What you need to do:
All lines with the word "label" are to be found and copied from the listing.
• • •
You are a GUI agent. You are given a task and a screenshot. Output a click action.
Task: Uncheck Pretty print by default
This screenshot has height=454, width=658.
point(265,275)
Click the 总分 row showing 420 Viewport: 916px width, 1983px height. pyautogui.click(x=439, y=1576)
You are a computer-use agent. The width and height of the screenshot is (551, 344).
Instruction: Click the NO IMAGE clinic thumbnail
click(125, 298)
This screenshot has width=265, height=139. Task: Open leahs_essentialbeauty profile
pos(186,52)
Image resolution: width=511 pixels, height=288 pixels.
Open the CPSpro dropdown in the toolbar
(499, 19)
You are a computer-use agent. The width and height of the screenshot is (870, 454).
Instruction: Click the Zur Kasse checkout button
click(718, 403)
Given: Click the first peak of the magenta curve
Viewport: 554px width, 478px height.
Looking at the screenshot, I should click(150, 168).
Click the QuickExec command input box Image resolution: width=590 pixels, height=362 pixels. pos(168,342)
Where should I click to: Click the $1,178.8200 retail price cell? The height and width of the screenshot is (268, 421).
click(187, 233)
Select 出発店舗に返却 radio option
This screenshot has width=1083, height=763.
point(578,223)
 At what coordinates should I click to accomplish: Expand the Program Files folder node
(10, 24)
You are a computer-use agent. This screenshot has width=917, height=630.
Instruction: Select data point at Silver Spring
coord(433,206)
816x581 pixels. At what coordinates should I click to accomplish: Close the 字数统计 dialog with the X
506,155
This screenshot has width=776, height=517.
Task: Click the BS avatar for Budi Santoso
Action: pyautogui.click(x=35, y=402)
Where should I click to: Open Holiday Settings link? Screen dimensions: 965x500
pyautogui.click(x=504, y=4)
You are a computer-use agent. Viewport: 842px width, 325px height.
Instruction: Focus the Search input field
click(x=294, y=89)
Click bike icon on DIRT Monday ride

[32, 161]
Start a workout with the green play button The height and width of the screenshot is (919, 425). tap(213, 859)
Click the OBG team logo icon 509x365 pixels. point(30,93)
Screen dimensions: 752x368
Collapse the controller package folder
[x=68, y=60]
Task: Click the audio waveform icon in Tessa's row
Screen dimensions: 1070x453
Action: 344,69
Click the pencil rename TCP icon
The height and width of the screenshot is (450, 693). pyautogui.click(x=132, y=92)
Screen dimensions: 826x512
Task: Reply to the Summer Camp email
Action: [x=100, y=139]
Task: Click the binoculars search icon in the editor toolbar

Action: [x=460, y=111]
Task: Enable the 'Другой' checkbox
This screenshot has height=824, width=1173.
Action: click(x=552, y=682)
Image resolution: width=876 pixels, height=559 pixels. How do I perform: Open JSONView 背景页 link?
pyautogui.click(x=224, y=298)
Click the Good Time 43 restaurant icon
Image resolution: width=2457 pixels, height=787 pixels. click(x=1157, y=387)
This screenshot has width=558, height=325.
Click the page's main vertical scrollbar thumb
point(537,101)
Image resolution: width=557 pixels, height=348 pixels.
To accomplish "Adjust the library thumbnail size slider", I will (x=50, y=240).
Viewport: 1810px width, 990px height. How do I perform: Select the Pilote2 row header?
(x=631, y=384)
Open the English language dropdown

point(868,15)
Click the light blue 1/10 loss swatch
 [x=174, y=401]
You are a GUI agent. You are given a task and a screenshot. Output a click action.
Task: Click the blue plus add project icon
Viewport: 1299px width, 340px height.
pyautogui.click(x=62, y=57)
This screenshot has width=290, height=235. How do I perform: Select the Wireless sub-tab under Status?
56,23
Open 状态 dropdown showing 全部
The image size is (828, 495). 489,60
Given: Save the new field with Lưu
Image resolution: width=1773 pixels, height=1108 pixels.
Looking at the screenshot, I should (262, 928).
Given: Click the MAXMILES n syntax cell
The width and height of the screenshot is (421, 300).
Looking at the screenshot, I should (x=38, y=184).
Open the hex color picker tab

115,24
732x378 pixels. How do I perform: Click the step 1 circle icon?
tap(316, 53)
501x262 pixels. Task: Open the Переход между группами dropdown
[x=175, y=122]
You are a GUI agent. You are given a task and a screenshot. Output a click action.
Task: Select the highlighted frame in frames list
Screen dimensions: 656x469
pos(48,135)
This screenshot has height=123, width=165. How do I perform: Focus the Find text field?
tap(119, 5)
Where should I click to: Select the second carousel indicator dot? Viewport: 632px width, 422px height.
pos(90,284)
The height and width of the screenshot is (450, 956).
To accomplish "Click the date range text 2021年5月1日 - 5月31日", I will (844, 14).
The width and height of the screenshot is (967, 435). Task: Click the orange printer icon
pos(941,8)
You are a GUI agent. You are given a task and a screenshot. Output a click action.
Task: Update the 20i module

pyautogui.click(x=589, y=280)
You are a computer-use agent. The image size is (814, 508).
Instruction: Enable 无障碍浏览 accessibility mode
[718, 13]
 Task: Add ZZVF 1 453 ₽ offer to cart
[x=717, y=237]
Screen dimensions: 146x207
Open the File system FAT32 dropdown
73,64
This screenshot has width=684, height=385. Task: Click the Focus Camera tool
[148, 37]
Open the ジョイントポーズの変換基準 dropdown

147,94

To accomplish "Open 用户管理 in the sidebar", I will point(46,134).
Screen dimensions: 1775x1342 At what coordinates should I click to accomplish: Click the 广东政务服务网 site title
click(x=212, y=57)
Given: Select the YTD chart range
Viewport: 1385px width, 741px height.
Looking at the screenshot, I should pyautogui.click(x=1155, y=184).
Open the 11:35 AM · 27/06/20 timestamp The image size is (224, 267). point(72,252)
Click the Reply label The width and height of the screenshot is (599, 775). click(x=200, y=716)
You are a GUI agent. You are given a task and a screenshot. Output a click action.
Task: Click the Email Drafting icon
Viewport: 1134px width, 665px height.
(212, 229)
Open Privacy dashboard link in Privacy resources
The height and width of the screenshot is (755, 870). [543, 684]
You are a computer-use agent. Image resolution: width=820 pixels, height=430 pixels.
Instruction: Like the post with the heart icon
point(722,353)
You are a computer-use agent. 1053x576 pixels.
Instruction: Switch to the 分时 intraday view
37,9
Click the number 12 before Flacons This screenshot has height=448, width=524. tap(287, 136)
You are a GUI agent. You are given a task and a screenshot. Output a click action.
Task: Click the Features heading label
• • •
Output for this exercise:
Click the Reply label The width and height of the screenshot is (599, 775). click(x=200, y=716)
Task: Click the Features heading label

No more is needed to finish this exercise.